Blog search is one of the most ignored parts of a site. Readers use it constantly — search is often the second or third most-used feature after the main navigation — and most blogs treat it like an afterthought. A box in the header, a default WordPress results template, and zero thought about what happens after the search button gets clicked.
This post is about fixing that. A small amount of attention to your search experience does more for engaged readers than most homepage redesigns.
Who uses blog search
Three groups, all valuable:
- Returning readers who remember reading a post and want to find it again. Highest-intent group. Easiest to lose if the results page is bad.
- Readers who landed from search engines and want to explore more on the topic.
- Researchers hunting for specific information across your archive.
All three are engaged readers. They didn’t bounce when they could have. They asked the site for help. The search page is your chance to deliver.
What the default WordPress search does wrong
The standard WordPress search results page has several specific problems:
- Results are ordered by date. Newest first, regardless of relevance. A 2018 post that perfectly answers the query gets buried under recent unrelated posts.
- Excerpts are auto-generated and useless. The first 55 words of the post, often without the search term in context.
- The query isn’t surfaced clearly. Readers can’t always tell what they searched for.
- “No results” is a dead end. No suggestions, no fallback, no graceful exit.
The fix is to upgrade each of these specifically.
The five things a good search page does
1. Echoes the query clearly
“Results for: your search term” at the top of the page. Readers should never have to wonder what they searched for, especially if they’re refining the query.
2. Ranks by relevance, not date
This is the biggest upgrade. Default WordPress doesn’t understand relevance — it just sorts by recency. A search plugin like SearchWP or Relevanssi rebuilds the search index so it actually ranks by how well a post matches the query. Both have free versions that are dramatically better than the WordPress default.
3. Shows useful excerpts with the query highlighted
Instead of the first 55 words of the post, show a snippet around where the query appears. Better plugins also bold or highlight the matching terms so readers can see why each result was returned.
4. Surfaces enough context to choose
Each result should include: title, an excerpt with the search term highlighted, the date (small, not dominant), and ideally the category and featured image thumbnail. This is enough for readers to pick.
5. Handles “no results” gracefully
The worst-case experience. The reader searched, got nothing. Don’t leave them there. Offer:
- A “did you mean” suggestion if the query looks like a typo.
- Related categories or popular posts.
- An invitation to try a different term.
- Optionally, a link to email you if they’re stuck.
The search bar itself
Before the results page, the bar that takes them there. Two principles:
- Discoverable. Most readers look for the search icon in the header. Put it where they expect.

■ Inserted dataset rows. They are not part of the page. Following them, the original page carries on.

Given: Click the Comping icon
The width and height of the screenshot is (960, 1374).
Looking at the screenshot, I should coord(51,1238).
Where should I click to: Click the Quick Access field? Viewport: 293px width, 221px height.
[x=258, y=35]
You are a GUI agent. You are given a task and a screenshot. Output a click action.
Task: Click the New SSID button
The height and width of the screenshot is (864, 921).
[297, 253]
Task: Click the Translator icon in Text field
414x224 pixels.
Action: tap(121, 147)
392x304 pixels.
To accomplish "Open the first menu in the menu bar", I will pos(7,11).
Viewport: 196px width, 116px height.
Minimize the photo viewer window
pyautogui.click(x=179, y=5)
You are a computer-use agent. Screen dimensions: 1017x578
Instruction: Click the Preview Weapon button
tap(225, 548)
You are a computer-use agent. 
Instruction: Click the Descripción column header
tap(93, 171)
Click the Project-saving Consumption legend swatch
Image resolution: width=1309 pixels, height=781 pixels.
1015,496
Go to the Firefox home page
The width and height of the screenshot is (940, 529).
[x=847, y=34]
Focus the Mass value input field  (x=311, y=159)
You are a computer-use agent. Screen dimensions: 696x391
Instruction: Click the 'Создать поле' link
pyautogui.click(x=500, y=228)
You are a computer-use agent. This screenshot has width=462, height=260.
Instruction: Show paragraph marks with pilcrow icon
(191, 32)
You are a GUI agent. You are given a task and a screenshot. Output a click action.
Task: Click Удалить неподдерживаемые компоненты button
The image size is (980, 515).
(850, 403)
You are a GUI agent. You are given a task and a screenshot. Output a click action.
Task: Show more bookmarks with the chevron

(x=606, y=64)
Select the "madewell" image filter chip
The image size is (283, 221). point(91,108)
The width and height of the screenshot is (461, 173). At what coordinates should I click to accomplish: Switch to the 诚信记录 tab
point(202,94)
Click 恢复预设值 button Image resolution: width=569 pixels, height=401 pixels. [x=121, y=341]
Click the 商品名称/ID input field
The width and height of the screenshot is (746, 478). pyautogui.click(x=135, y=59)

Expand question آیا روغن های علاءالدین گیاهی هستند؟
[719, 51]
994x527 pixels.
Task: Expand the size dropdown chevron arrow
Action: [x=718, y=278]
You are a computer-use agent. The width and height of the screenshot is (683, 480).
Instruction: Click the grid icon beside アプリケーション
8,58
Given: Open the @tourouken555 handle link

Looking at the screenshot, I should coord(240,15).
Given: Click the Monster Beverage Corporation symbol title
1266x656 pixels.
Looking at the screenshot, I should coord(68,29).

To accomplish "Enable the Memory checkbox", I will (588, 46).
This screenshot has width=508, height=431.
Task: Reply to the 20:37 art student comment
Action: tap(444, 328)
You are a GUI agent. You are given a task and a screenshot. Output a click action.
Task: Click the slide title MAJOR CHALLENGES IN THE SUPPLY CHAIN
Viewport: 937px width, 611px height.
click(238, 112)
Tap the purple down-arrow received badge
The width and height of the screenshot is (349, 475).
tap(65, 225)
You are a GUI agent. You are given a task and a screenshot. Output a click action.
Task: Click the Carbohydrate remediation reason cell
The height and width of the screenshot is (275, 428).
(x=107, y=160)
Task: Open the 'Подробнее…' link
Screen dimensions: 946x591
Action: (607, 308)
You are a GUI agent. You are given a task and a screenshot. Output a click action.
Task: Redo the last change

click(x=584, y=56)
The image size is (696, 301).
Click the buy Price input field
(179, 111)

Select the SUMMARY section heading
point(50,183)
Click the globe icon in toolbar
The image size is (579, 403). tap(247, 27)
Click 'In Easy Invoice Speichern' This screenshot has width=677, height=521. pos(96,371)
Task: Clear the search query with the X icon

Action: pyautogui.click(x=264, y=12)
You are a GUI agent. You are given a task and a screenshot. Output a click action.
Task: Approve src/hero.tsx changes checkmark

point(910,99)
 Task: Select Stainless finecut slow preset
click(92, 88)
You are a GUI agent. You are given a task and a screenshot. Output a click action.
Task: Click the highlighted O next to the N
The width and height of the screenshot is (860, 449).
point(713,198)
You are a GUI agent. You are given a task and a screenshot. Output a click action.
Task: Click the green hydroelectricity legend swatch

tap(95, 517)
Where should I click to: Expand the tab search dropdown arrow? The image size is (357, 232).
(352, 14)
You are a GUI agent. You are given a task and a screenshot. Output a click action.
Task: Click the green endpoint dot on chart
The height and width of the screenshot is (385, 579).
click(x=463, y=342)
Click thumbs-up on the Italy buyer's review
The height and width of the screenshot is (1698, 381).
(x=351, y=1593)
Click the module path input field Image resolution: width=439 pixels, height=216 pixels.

- Suggestive. Modern search inputs can show autocomplete suggestions as the reader types. This dramatically improves the experience. Look for a theme or plugin that supports this.
Some themes also offer a search overlay (full-screen search experience) which works well for content-heavy blogs. The reader hits the icon, the search input takes over the screen, and suggestions appear as they type. It’s a higher-effort, higher-payoff UX choice.
Mobile search
This is where most blog search experiences fall apart. The mobile menu often hides search behind two taps. The results page often loses its formatting. The “no results” page becomes invisible.
Test your search on a phone. Tap the icon. Type a real query. Look at the results. Does it work the same as desktop? If not, that’s the priority fix.
What plugins help
Two recommended:
- Relevanssi (free, with Premium upgrade). Replaces WordPress’s default search with a much smarter index. Highlights search terms in excerpts. Handles fuzzy matching for typos. Free version is enough for most blogs.
- SearchWP (premium). Most powerful option. Lets you weight different fields (titles vs body vs excerpt), customize result ranking, and add live ajax search. Worth it for content-heavy sites.
Pick one. Don’t install both.
What themes affect
The search experience is partly the plugin and partly the theme. The plugin determines what results come back. The theme determines how they’re displayed.
Look at:
- Whether the search results page has a custom template or uses the default archive layout.
- Whether result excerpts are styled differently from regular post excerpts.
- Whether the search input supports live suggestions or only submits on Enter.
- Whether the empty-state (“no results”) page is custom or default.
A theme with thoughtful search styling, paired with a smart search plugin, produces a search experience that feels professional. Most blogs don’t have this combination, which is precisely why fixing it is a big lift for a small investment.
How to measure if it’s working
Two metrics:
- Search-to-click rate. Of readers who use search, what percentage click a result? Should be over 50%. Under 30% means your results aren’t relevant enough.
- “No results” rate. What percentage of searches return nothing? Over 10% means your content gaps are real — those are post ideas.
Most analytics tools can be set up to track on-site search events. Worth doing once, then checking quarterly.
The short version
Default WordPress search is bad and most blogs leave it that way. Install a search plugin that ranks by relevance, not date. Highlight query terms in excerpts. Echo the query on the results page. Design a real “no results” experience. Test on mobile. The whole upgrade takes an afternoon and pays off forever for the readers who actually use it.